If someone had told me in 2001 that in 2020 I'd be able to log in to the games I was playing for free and still find all my characters waiting for me, even if I hadn't paid or played for a decade or more, I'd have thought they were completely nuts. Change isn't always bad, is it?

Of course, the really unbelievable thing would have been if someone had told me I'd still want to...

5 comments:

  1. Thanks for the plug! If you do get the urge to start a character from scratch and level all the way up, I'd recommend Ywain these days even if PvE is your jam. On Gaheris the lack of access to battlegrounds breaks the leveling experience from roughly 35-40. All the stuff you used to be able to do to get through that level range on Gaheris, besides just grinding, has been removed from the game over the years.

    ReplyDelete
    Replies
    1. That sounds as if it exactly replicates the authentic launch-era experience then! I remember spending session after session down in the swampland zone when I was playing my first character, the Mercenary, grinding away in a group in the thirties on some kind of goblin mobs I think it was. And then. when I switched servers and played a Skald, doing the same thing in a forest somewhere. I don't recall there being any quests of any significance at that level and Battlegrounds, when they were introduced, pretty much consisted of sitting in a building baiting the enemy - if there even was anyone to bait. It certainly wasn't any way to gain xp.
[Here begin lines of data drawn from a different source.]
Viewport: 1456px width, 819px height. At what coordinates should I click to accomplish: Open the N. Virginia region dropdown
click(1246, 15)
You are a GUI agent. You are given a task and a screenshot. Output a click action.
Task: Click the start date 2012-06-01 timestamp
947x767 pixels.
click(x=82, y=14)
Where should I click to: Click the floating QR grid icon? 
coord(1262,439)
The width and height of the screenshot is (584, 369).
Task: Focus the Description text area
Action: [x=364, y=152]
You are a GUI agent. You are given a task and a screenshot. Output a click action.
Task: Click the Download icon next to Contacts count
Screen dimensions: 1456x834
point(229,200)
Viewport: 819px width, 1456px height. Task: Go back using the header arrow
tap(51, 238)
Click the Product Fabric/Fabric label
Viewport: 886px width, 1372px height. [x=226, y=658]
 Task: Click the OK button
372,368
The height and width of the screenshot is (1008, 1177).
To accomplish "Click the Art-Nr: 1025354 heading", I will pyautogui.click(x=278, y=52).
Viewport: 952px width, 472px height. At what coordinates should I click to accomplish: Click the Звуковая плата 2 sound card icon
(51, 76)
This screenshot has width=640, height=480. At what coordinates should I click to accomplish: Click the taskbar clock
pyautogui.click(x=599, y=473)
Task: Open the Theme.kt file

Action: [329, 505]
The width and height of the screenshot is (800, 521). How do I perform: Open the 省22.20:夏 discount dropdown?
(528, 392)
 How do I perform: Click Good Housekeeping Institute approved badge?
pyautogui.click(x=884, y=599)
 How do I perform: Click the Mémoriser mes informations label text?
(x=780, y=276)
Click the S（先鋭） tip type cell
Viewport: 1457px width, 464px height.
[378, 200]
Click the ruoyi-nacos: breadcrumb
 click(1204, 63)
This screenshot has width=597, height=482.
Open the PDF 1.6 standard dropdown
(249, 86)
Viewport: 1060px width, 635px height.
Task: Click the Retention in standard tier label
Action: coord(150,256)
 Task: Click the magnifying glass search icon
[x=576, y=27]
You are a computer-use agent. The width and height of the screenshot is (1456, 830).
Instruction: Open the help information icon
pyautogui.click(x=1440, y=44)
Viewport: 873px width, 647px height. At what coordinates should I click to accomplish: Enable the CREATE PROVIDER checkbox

      I suspect that whatever it was they introduced and then removed for those levels happened long after my time so I wouldn't miss it.

      Delete
    2. You are correct, it's pretty much just like the launch game (if a bit quicker) in that level range on Gaheris now :-) There are quests that will get you very quickly from 1-35, and another series of repeatable quests you can start in on at around 41.

      Delete
  2. WOW, I have to try this.

    I was a DAOC holdout when everyone went to WoW launch. I stayed in DAOC. I loved it. We had an awesome testserver population. Until they broke that, and then people filtered off...

    Finding my old characters would make me really, really happy - just to remember them. I remember the first keep to fall, who was involved, how we got it back - all those awesome memories.

    Of course, I thikn I am like you - definitely curious to load it up, putz around, but unsure if I will stay. Good to know that Yeebo is on Ywain and I'm up for a spot of fun and exploration, at least.

    ReplyDelete
    Replies
    1. It was very weird seeing all my old characters again after more than fifteen years. I had completely forgotten at least half of them, which wouldn't be surprising except that it was the highest levels I didn't remember.

      I'm as certain as can be that I'm not going to get into levelling but I know there's always an outside chance it could happen. I don't think I have the time, though, even if I had the inclination. I look forward to reading your posts about if you get stuck in.